Collected data entries:

-- -- --

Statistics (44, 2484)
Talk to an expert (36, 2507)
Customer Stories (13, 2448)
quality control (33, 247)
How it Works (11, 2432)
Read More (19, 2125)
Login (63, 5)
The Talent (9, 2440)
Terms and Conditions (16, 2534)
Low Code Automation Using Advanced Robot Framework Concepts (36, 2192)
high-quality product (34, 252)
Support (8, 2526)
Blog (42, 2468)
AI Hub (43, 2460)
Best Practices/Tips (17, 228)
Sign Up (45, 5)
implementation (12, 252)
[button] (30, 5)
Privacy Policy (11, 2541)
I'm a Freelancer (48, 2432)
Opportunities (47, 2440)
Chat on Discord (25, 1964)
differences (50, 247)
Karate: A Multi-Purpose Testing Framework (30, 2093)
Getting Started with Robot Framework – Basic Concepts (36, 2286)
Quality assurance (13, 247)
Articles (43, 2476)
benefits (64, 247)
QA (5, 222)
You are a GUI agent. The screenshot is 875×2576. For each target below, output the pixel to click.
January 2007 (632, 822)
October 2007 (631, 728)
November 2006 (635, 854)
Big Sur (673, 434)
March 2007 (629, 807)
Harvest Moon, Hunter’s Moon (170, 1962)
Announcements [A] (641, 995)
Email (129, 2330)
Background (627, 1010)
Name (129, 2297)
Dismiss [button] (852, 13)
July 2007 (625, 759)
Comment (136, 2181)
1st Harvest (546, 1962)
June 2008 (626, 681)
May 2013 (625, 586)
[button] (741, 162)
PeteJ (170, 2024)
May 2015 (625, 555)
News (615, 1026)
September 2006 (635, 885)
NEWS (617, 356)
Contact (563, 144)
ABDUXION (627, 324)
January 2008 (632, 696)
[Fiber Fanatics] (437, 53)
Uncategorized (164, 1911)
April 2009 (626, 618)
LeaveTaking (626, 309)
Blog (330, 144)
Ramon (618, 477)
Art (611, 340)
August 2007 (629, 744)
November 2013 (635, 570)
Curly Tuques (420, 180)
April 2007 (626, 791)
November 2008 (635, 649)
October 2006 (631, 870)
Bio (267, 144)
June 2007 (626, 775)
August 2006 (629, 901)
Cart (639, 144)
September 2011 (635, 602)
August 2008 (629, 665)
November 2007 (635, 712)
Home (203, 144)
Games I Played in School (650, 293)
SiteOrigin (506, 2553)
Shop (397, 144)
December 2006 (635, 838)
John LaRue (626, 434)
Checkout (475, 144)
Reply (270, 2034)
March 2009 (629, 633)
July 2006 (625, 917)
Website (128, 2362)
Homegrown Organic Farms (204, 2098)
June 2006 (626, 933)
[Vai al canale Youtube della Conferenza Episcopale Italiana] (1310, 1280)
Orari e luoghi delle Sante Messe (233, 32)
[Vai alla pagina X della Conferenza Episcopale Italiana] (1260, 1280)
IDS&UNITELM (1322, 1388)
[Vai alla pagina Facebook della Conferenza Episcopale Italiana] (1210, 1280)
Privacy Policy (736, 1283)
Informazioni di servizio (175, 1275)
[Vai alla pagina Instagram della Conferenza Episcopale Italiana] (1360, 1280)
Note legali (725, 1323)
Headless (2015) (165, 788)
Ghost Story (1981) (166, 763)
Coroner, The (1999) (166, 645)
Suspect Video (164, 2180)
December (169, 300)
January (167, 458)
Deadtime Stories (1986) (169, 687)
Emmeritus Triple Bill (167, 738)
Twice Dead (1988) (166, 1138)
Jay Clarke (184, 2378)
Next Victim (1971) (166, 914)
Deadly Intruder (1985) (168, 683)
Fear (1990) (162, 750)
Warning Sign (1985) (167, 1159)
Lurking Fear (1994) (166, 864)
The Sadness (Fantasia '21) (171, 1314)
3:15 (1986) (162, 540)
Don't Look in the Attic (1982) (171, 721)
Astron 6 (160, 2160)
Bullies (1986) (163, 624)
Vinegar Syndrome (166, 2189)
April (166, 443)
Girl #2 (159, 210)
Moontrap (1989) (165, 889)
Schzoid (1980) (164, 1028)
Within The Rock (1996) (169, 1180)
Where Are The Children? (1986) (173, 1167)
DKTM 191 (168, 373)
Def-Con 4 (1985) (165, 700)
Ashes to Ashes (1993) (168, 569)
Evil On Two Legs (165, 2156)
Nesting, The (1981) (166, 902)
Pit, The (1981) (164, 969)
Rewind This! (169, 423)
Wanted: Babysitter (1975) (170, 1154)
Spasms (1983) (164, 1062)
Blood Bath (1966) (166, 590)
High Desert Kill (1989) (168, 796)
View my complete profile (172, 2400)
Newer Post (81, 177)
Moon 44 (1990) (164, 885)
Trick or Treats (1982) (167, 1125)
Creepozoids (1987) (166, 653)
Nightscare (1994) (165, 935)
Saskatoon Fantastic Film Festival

-- -- --

• Instructions for the task
Gather and copy every line of the data in which the string "Concepts" is found.

• Task output
Low Code Automation Using Advanced Robot Framework Concepts (36, 2192)
Getting Started with Robot Framework – Basic Concepts (36, 2286)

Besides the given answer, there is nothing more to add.